§ **Recorded information**:
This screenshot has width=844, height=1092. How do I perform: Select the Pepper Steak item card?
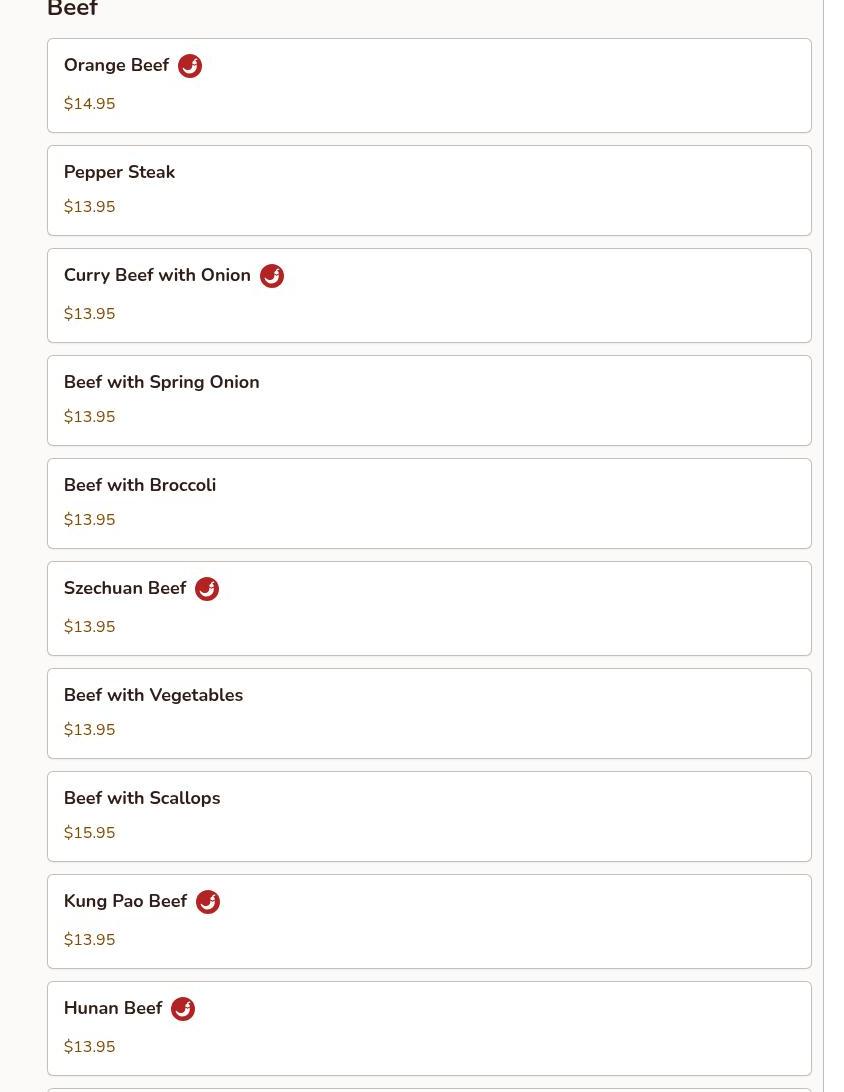coord(428,190)
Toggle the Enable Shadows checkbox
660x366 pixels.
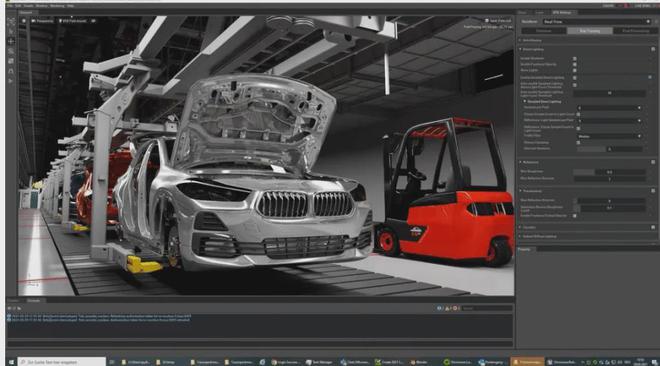(x=575, y=59)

§ **What the task requires**: Return the lines from the one containing "Toggle the Enable Shadows checkbox" through the last line of the records, both included, exactly as written and with no pictures.

§ **Exercise output**:
Toggle the Enable Shadows checkbox
660x366 pixels.
(x=575, y=59)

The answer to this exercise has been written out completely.